Exercise
Of the material below, the lines to be retyped are those from the line containing "Screen dimensions: 598x338" through the line containing "The image size is (956, 538).", inclusive; reproduce them exactly.

Records for the task
Start of Block

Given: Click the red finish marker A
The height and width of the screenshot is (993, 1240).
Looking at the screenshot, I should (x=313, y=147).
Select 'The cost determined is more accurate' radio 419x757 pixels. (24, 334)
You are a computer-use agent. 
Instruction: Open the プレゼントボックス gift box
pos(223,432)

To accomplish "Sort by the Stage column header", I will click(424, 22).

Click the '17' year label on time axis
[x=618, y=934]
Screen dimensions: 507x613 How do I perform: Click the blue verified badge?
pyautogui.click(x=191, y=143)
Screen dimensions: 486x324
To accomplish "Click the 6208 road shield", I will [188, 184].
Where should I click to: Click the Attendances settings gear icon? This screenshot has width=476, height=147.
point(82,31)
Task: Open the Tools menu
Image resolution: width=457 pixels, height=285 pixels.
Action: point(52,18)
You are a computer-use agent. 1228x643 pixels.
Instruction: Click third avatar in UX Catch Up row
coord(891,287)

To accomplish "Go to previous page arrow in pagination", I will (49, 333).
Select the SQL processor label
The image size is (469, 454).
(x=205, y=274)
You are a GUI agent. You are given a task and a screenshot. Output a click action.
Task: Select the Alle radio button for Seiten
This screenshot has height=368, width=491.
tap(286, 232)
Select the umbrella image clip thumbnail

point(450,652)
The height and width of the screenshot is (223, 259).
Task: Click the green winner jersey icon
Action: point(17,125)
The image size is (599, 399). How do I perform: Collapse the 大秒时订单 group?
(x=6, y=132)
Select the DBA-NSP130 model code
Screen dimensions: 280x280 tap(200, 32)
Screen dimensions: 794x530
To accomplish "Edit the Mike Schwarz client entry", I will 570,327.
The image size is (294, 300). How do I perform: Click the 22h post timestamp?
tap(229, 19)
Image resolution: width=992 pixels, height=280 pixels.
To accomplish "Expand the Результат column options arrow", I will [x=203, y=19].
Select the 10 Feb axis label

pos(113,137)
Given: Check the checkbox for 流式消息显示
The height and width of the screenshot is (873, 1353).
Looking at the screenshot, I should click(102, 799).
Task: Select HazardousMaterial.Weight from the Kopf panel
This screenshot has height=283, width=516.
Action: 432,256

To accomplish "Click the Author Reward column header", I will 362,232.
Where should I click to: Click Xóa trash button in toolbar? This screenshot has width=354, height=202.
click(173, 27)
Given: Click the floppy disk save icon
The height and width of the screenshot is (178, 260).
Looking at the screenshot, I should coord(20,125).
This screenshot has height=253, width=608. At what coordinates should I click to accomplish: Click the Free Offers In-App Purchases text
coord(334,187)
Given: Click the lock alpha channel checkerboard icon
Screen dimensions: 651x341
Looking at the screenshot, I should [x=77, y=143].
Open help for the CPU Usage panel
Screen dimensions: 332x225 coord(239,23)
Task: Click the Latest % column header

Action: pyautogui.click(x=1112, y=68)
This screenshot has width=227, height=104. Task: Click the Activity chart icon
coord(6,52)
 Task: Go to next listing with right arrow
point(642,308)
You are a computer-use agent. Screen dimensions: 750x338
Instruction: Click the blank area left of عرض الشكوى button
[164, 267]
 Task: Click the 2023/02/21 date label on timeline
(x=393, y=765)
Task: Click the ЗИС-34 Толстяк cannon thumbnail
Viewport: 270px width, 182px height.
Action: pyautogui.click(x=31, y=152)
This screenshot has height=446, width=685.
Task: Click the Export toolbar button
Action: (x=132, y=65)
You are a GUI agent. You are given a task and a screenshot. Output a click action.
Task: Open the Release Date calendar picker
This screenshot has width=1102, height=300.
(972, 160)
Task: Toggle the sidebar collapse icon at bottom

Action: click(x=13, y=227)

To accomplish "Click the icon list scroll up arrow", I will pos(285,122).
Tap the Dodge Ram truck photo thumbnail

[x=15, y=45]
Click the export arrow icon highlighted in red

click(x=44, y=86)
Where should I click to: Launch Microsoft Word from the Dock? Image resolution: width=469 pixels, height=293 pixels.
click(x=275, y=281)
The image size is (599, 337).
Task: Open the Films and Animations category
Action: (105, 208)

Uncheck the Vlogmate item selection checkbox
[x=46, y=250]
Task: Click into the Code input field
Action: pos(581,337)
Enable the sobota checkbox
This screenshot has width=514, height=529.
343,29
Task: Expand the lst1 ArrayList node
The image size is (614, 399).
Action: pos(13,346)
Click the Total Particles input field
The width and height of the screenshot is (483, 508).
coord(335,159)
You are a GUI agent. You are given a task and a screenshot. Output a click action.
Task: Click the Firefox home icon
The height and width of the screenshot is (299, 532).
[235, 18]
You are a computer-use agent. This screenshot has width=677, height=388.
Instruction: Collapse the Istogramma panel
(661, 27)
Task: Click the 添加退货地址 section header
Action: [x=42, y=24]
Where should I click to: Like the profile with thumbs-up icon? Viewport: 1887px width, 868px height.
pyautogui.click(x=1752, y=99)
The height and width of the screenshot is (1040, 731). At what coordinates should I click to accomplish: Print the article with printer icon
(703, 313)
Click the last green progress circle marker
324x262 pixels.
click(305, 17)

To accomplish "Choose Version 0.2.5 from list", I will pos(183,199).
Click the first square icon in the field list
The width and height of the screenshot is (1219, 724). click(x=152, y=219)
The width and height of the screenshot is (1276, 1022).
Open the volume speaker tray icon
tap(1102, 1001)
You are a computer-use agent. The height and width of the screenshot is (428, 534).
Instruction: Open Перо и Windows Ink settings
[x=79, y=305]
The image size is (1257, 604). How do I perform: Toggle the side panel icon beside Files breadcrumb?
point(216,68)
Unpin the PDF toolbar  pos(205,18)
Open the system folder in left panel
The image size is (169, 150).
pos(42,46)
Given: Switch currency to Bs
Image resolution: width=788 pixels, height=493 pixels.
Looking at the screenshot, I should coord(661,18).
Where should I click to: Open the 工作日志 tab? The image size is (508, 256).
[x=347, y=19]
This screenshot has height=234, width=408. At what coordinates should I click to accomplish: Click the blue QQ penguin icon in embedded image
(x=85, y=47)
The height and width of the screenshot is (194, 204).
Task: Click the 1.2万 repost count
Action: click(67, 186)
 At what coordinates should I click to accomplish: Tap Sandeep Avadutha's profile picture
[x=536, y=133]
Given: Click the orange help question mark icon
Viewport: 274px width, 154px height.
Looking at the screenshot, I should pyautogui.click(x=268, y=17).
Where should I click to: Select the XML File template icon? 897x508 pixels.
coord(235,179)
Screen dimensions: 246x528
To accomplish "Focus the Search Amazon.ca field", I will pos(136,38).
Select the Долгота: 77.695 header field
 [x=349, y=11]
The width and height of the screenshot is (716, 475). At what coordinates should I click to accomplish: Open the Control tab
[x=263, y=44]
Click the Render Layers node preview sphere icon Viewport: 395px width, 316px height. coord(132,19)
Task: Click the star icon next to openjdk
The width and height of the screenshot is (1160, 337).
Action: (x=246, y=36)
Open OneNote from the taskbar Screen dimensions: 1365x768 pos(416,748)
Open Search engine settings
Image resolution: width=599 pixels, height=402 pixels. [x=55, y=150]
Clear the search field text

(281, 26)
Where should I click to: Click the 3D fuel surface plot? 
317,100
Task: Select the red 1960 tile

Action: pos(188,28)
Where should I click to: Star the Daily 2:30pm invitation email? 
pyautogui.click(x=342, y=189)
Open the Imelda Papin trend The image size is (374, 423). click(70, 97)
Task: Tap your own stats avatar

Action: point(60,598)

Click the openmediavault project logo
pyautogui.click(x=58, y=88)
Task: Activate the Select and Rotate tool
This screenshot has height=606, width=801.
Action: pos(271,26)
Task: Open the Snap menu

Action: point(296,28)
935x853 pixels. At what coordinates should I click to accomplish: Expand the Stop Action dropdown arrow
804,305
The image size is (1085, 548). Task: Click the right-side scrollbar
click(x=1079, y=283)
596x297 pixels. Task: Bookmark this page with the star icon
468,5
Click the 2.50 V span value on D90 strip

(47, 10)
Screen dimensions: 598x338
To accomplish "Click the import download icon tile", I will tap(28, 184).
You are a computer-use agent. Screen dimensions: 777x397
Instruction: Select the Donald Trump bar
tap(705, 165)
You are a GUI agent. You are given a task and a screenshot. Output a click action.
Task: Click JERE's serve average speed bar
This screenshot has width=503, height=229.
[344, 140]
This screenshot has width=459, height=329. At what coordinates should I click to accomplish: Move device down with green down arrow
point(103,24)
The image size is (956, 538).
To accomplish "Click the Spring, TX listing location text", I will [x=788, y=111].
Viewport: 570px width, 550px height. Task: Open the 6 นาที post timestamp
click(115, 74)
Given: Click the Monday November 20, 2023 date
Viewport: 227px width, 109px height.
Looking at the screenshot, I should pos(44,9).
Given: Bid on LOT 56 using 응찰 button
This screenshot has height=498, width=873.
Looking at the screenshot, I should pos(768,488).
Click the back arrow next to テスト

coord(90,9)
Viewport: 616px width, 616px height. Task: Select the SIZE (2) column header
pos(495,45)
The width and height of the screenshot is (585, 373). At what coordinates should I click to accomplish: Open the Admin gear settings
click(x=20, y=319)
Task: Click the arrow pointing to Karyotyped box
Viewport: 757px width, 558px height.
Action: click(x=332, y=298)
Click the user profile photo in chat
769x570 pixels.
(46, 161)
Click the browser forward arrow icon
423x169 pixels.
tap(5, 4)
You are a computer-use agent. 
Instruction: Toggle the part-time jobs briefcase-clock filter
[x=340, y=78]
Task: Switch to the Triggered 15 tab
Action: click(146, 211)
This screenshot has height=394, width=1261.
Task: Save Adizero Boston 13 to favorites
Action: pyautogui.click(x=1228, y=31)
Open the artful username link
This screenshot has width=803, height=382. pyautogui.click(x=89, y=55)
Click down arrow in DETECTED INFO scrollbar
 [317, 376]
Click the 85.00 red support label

End of Block

Problem solution
Screen dimensions: 598x338
To accomplish "Click the import download icon tile", I will tap(28, 184).
You are a computer-use agent. Screen dimensions: 777x397
Instruction: Select the Donald Trump bar
tap(705, 165)
You are a GUI agent. You are given a task and a screenshot. Output a click action.
Task: Click JERE's serve average speed bar
This screenshot has width=503, height=229.
[344, 140]
This screenshot has width=459, height=329. At what coordinates should I click to accomplish: Move device down with green down arrow
point(103,24)
The image size is (956, 538).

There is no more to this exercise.